##### EXTRACT #####

Friday, October 30, 2009

1966 BSA Spitfire Mk II

Ultimate Speed & Power, IF you can keep those Amal GP's set up right. Plan on tinkering at every stop and don't open that throttle too fast! Not the most sensible street machine, but the cool factor of all the specialty equipment makes up for it, even if the more reliable and equal performing Lightning sounds like the better way to go. A factory correct restoration of one of these '66 models is probably going to live most its life in the museums, private collections and shows these days but that's all right.

1966 Cycle World

Thursday, October 29, 2009

1965 BSA Lightning Road Burner

Gonna round out the week with BSA stuff and then next week return to the normal highly biased Triumph content. Ever notice how abundant BSA A65/A50 stuff is? Usually some at every swap meet and usually pretty cheap. Especially if you wait till the end of the day with your low ball offers. I sold a nearly complete A65 engine once at the end of the day to some SOB swap meet cheap skate for $50 because I didn't want to carry it out. I've got a litter of 1966 Lightning engines crowding the floor of one of my work benches now. Besides being cheap they're damn good bikes. Just as good as any unit construction Triumph. Definitely recommended for the poor boy builders. Don't really like the way the weld on hardtails look on them though (I'm guilty of building one of those before, myself). It would be cool to see some guys build custom A65 swingarm frame chops. Oh yeah, the Lightning article. Bob Greene and a new 1965 Lightning out at El Mirage Dry Lake. Good stuff.

1965 Hot Rod

Tuesday, October 27, 2009

1965 BSA Spitfire Hornet Scrambler

The BSA shirt, painted helmet, machine and riding skill / performance level WITH NO GLOVES makes this photo shoot amazing. Not to mention this is one of the most bad ass Scramblers ever.
1965 Speed & Custom

1966 ad

Accurate Lightening Hole Drilling

Any of you guys have tips on how to get holes accurately marked for drilling on circular parts such as brake drums like this so that they end up evenly spaced? I love lightening holes when done right, problem was most of the time when it was done it was a haphazard job that looks like crap and makes the part dangerous. Is their a mathematical equation to it, or simple method???

1966 Dodge A100 Cycle Hauler For Sale

Jon Rispante has this cool little cycle hauler up for sale now. Check it out.

Von Dutch Engine Designs ???

A few neat overhead cam designs including the highly modified Triumph engine at top borrowed from that Pete from San Diego reminded me of. Maybe instead of worrying about "Redefining the Rebel Lifestyle!" the bogus "Von Dutch Kustom Cycles" should have taken the obscene amount of money they made whoring out the mans name and invested in something that actually had anything to do with his real work. How cool would that have been? But that would have taken inspired thought and dedication. Real vision is a endangered concept in this country these days. It's so much easier to cash in with Harley clone Jesse James ripoffs and cut off everything on the surface of "Kustom Kulture" and paste it onto modern history like a temporary tattoo on Britanny Spears ass. We will get our Iron Crosses back. We are getting our choppers back, and some day when the fad passes and the name is dropped because every last cent that could be, was squeezed out of it, we will get our Von Dutch back. Only when the "bobber Revolution" has ended. PUKE!

#####

_WORK INSTRUCTIONS_
**1)** Please quote the motorcycle blog posts starting at "Accurate Lightening Hole" and ending at "Check it out.".
**2)** In the motorcycle blog posts, where did Bob Greene take a new 1965 Lightning?

##### INPUT DATA #####

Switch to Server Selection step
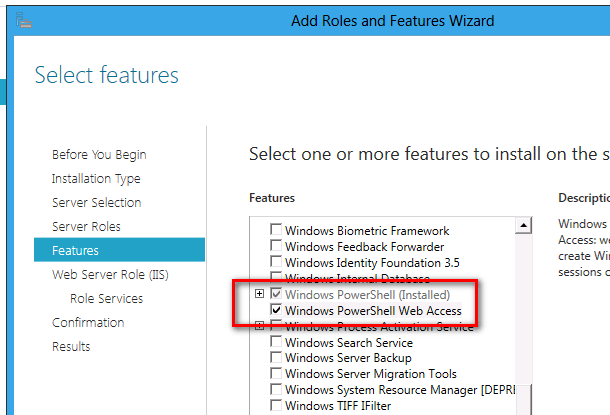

#####

_SOLUTIONS TO EACH TASK_
**1)**
Accurate Lightening Hole Drilling

Any of you guys have tips on how to get holes accurately marked for drilling on circular parts such as brake drums like this so that they end up evenly spaced? I love lightening holes when done right, problem was most of the time when it was done it was a haphazard job that looks like crap and makes the part dangerous. Is their a mathematical equation to it, or simple method???

1966 Dodge A100 Cycle Hauler For Sale

Jon Rispante has this cool little cycle hauler up for sale now. Check it out.

**2)** El Mirage Dry Lake